DOI: 10.1038/bjc.2017.455
Abstrakt: Background: Although concurrent chemoradiotherapy (cCRT) increases survival in patients with inoperable, locally advanced non-small-cell lung cancer (NSCLC), there is no consensus on the treatment of elderly patients. The aim of this study was to determine the prognostic value of the comprehensive geriatric assessment (CGA) and its ability to predict toxicity in this setting.
Methods: We enrolled 85 consecutive elderly (⩾75 years) participants, who underwent CGA and the Vulnerable Elders Survey (VES-13). Those classified as fit and medium-fit by CGA were deemed candidates for cCRT (platinum-based chemotherapy concurrent with thoracic radiation therapy), while unfit patients received best supportive care.

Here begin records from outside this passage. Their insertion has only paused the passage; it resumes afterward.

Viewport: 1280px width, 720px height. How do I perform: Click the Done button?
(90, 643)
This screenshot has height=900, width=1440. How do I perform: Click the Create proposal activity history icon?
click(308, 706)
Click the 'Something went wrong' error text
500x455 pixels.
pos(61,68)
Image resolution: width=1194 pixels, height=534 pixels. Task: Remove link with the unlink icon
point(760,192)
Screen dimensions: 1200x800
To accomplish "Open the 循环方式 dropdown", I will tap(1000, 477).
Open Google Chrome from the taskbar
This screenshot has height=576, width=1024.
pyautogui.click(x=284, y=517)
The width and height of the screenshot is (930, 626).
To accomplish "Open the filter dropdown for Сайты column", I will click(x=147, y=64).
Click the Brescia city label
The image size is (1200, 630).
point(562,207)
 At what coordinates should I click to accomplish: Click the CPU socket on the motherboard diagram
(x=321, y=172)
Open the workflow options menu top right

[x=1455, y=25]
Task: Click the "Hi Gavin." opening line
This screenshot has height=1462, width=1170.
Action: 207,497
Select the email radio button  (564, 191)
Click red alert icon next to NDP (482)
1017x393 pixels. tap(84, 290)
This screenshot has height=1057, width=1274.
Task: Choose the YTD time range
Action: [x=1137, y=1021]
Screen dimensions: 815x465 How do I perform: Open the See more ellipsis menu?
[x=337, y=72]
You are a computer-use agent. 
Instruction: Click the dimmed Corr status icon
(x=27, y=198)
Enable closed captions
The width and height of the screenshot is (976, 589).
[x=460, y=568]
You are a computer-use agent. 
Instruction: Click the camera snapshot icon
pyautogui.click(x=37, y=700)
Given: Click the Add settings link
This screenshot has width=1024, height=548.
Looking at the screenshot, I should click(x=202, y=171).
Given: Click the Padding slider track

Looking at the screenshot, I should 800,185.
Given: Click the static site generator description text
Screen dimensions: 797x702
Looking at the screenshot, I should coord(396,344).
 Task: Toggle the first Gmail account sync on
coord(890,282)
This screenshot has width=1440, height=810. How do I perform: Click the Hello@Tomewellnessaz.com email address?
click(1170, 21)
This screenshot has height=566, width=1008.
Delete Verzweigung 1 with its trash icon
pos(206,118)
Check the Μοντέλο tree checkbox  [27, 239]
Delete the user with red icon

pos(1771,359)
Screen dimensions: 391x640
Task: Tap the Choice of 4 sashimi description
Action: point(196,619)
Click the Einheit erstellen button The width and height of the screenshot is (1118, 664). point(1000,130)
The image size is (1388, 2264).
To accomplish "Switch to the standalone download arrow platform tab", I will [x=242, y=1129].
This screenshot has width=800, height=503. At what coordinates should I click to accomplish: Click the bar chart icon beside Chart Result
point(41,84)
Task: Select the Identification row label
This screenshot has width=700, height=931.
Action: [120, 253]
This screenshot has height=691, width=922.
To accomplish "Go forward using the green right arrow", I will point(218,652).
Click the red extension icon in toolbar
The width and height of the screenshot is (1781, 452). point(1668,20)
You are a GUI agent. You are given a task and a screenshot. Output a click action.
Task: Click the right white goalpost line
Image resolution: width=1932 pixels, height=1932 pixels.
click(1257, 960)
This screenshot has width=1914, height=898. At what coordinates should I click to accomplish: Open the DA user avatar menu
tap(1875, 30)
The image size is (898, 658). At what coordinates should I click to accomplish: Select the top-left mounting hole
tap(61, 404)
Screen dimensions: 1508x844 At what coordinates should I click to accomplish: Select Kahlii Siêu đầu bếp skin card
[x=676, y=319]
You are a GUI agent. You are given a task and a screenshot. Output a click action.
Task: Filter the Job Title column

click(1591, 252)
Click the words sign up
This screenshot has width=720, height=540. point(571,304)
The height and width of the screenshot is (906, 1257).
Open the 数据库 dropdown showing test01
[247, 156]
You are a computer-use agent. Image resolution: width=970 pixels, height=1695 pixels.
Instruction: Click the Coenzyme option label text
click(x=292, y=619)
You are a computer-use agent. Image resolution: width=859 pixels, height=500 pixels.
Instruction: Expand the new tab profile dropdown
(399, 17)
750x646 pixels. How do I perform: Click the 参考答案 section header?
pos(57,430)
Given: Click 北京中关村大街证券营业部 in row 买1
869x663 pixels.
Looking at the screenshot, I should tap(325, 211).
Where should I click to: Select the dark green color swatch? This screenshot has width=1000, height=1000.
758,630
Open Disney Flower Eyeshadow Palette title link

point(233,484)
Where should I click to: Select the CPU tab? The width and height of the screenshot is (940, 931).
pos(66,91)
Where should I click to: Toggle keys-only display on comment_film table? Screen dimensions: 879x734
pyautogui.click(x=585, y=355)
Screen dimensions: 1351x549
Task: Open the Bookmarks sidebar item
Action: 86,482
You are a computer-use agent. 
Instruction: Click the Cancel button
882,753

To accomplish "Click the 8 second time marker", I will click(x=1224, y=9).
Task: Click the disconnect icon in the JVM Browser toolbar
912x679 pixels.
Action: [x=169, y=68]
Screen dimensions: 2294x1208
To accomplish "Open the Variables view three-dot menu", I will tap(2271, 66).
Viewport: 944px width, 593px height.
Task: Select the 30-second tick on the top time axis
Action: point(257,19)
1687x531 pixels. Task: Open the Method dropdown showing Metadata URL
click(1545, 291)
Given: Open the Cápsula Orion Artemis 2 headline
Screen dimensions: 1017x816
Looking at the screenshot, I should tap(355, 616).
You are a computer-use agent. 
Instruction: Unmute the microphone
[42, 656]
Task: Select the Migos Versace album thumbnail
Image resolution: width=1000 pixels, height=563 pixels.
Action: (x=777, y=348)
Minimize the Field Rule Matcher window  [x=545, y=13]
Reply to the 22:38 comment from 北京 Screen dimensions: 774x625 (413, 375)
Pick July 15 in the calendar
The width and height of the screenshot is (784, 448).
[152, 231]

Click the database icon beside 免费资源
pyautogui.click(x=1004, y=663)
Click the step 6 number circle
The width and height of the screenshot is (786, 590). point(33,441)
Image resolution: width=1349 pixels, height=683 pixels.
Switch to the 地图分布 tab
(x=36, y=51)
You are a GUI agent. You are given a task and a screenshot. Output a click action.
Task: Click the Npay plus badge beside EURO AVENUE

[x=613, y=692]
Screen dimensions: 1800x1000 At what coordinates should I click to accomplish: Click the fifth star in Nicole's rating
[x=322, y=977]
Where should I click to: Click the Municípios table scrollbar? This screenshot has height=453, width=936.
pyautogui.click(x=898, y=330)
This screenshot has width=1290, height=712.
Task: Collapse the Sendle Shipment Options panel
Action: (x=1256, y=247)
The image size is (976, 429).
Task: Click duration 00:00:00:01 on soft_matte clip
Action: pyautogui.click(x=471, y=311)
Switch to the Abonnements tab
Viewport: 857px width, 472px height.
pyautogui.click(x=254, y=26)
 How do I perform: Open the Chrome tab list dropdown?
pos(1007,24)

Results: Fit (37%) and medium-fit (48%) patients had significantly longer median overall survival (mOS) (23.9 and 16.9 months, respectively) than unfit patients (15%) (9.3 months, log-rank P=0.01). In multivariate analysis, CGA groups and VES-13 were independent prognostic factors. Fit and medium-fit patients receiving cCRT (n=54) had mOS of 21.1 months (95% confidence interval: 16.2, 26.0). In those patients, higher VES-13 (⩾3) was associated with shorter mOS (16.33 vs 24.3 months, P=0.027) and higher risk of G3-4 toxicity (65 vs 32%, P=0.028).
Conclusions: Comprehensive geriatric assessment and VES-13 showed independent prognostic value. Comprehensive geriatric assessment may help to identify elderly patients fit enough to be treated with cCRT.